DATA FOR PROCESSING:
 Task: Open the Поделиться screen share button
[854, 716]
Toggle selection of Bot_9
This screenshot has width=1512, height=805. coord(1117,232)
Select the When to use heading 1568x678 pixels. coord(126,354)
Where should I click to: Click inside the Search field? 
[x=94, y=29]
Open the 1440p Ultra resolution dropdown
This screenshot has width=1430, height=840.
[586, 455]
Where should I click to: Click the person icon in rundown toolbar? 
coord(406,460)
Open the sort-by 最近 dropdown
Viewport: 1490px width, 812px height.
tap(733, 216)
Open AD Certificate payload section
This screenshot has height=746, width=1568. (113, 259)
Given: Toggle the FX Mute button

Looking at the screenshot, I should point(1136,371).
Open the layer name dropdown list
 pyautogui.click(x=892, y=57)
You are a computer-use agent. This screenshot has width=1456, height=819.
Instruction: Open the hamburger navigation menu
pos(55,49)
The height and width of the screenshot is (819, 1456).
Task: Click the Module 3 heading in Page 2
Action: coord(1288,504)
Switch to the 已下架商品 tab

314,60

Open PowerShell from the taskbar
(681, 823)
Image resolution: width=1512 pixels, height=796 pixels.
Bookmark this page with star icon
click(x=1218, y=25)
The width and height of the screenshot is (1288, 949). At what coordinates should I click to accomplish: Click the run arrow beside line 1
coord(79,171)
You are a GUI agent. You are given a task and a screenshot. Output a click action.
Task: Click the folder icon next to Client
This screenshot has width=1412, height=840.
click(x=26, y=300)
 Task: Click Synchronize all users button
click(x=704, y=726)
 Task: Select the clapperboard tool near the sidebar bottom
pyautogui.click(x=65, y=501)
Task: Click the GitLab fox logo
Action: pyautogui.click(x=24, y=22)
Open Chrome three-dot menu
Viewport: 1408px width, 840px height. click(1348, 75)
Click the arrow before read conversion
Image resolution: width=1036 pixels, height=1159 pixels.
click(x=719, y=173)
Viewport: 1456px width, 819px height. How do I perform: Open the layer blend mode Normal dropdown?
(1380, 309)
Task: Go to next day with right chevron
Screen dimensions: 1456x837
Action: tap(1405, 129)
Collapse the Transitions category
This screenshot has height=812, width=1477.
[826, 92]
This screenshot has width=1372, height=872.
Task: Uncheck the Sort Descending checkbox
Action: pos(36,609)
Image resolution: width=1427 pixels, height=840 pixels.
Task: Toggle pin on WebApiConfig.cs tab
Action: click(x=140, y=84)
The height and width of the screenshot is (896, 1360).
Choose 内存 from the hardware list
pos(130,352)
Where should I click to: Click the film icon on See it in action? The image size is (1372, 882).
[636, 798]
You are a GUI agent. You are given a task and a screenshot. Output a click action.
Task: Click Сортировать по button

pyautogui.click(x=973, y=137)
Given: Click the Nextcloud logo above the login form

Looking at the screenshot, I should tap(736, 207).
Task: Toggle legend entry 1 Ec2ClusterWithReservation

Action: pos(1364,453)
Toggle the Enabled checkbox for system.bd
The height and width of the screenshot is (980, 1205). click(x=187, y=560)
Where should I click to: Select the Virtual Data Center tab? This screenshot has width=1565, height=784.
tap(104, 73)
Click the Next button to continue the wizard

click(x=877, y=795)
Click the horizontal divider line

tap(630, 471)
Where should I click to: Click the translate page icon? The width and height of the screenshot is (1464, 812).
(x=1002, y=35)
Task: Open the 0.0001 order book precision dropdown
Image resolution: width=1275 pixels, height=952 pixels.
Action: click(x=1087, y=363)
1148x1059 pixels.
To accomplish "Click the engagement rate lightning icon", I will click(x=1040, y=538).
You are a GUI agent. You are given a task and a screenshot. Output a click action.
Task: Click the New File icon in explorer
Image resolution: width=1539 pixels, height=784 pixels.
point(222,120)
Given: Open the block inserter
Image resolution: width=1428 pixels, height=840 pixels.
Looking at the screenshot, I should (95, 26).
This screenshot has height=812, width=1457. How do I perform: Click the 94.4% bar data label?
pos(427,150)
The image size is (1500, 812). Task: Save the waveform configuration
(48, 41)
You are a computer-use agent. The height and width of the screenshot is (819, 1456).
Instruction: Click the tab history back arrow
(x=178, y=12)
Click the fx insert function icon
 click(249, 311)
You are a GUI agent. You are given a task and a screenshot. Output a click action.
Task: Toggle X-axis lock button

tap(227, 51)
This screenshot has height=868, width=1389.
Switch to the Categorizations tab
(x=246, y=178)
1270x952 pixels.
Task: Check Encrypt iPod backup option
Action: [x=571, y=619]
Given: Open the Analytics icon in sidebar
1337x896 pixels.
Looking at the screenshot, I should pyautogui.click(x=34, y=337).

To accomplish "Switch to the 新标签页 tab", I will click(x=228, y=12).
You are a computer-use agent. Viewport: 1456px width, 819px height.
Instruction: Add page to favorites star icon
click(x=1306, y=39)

PROBLEM REQUIREMENTS:
Transcription of the listing must be exact and complete.

TASK ANSWER:
 Task: Open the Поделиться screen share button
[854, 716]
Toggle selection of Bot_9
This screenshot has width=1512, height=805. coord(1117,232)
Select the When to use heading 1568x678 pixels. coord(126,354)
Where should I click to: Click inside the Search field? 
[x=94, y=29]
Open the 1440p Ultra resolution dropdown
This screenshot has width=1430, height=840.
[586, 455]
Where should I click to: Click the person icon in rundown toolbar? 
coord(406,460)
Open the sort-by 最近 dropdown
Viewport: 1490px width, 812px height.
tap(733, 216)
Open AD Certificate payload section
This screenshot has height=746, width=1568. (113, 259)
Given: Toggle the FX Mute button

Looking at the screenshot, I should point(1136,371).
Open the layer name dropdown list
 pyautogui.click(x=892, y=57)
You are a computer-use agent. This screenshot has width=1456, height=819.
Instruction: Open the hamburger navigation menu
pos(55,49)
The height and width of the screenshot is (819, 1456).
Task: Click the Module 3 heading in Page 2
Action: coord(1288,504)
Switch to the 已下架商品 tab

314,60

Open PowerShell from the taskbar
(681, 823)
Image resolution: width=1512 pixels, height=796 pixels.
Bookmark this page with star icon
click(x=1218, y=25)
The width and height of the screenshot is (1288, 949). At what coordinates should I click to accomplish: Click the run arrow beside line 1
coord(79,171)
You are a GUI agent. You are given a task and a screenshot. Output a click action.
Task: Click the folder icon next to Client
This screenshot has width=1412, height=840.
click(x=26, y=300)
 Task: Click Synchronize all users button
click(x=704, y=726)
 Task: Select the clapperboard tool near the sidebar bottom
pyautogui.click(x=65, y=501)
Task: Click the GitLab fox logo
Action: pyautogui.click(x=24, y=22)
Open Chrome three-dot menu
Viewport: 1408px width, 840px height. click(1348, 75)
Click the arrow before read conversion
Image resolution: width=1036 pixels, height=1159 pixels.
click(x=719, y=173)
Viewport: 1456px width, 819px height. How do I perform: Open the layer blend mode Normal dropdown?
(1380, 309)
Task: Go to next day with right chevron
Screen dimensions: 1456x837
Action: tap(1405, 129)
Collapse the Transitions category
This screenshot has height=812, width=1477.
[826, 92]
This screenshot has width=1372, height=872.
Task: Uncheck the Sort Descending checkbox
Action: pos(36,609)
Image resolution: width=1427 pixels, height=840 pixels.
Task: Toggle pin on WebApiConfig.cs tab
Action: click(x=140, y=84)
The height and width of the screenshot is (896, 1360).
Choose 内存 from the hardware list
pos(130,352)
Where should I click to: Click the film icon on See it in action? The image size is (1372, 882).
[636, 798]
You are a GUI agent. You are given a task and a screenshot. Output a click action.
Task: Click Сортировать по button

pyautogui.click(x=973, y=137)
Given: Click the Nextcloud logo above the login form

Looking at the screenshot, I should tap(736, 207).
Task: Toggle legend entry 1 Ec2ClusterWithReservation

Action: pos(1364,453)
Toggle the Enabled checkbox for system.bd
The height and width of the screenshot is (980, 1205). click(x=187, y=560)
Where should I click to: Select the Virtual Data Center tab? This screenshot has width=1565, height=784.
tap(104, 73)
Click the Next button to continue the wizard

click(x=877, y=795)
Click the horizontal divider line

tap(630, 471)
Where should I click to: Click the translate page icon? The width and height of the screenshot is (1464, 812).
(x=1002, y=35)
Task: Open the 0.0001 order book precision dropdown
Image resolution: width=1275 pixels, height=952 pixels.
Action: click(x=1087, y=363)
1148x1059 pixels.
To accomplish "Click the engagement rate lightning icon", I will click(x=1040, y=538).
You are a GUI agent. You are given a task and a screenshot. Output a click action.
Task: Click the New File icon in explorer
Image resolution: width=1539 pixels, height=784 pixels.
point(222,120)
Given: Open the block inserter
Image resolution: width=1428 pixels, height=840 pixels.
Looking at the screenshot, I should (95, 26).
This screenshot has height=812, width=1457. How do I perform: Click the 94.4% bar data label?
pos(427,150)
The image size is (1500, 812). Task: Save the waveform configuration
(48, 41)
You are a computer-use agent. The height and width of the screenshot is (819, 1456).
Instruction: Click the tab history back arrow
(x=178, y=12)
Click the fx insert function icon
 click(249, 311)
You are a GUI agent. You are given a task and a screenshot. Output a click action.
Task: Toggle X-axis lock button

tap(227, 51)
This screenshot has height=868, width=1389.
Switch to the Categorizations tab
(x=246, y=178)
1270x952 pixels.
Task: Check Encrypt iPod backup option
Action: [x=571, y=619]
Given: Open the Analytics icon in sidebar
1337x896 pixels.
Looking at the screenshot, I should pyautogui.click(x=34, y=337).

To accomplish "Switch to the 新标签页 tab", I will click(x=228, y=12).
You are a computer-use agent. Viewport: 1456px width, 819px height.
Instruction: Add page to favorites star icon
click(x=1306, y=39)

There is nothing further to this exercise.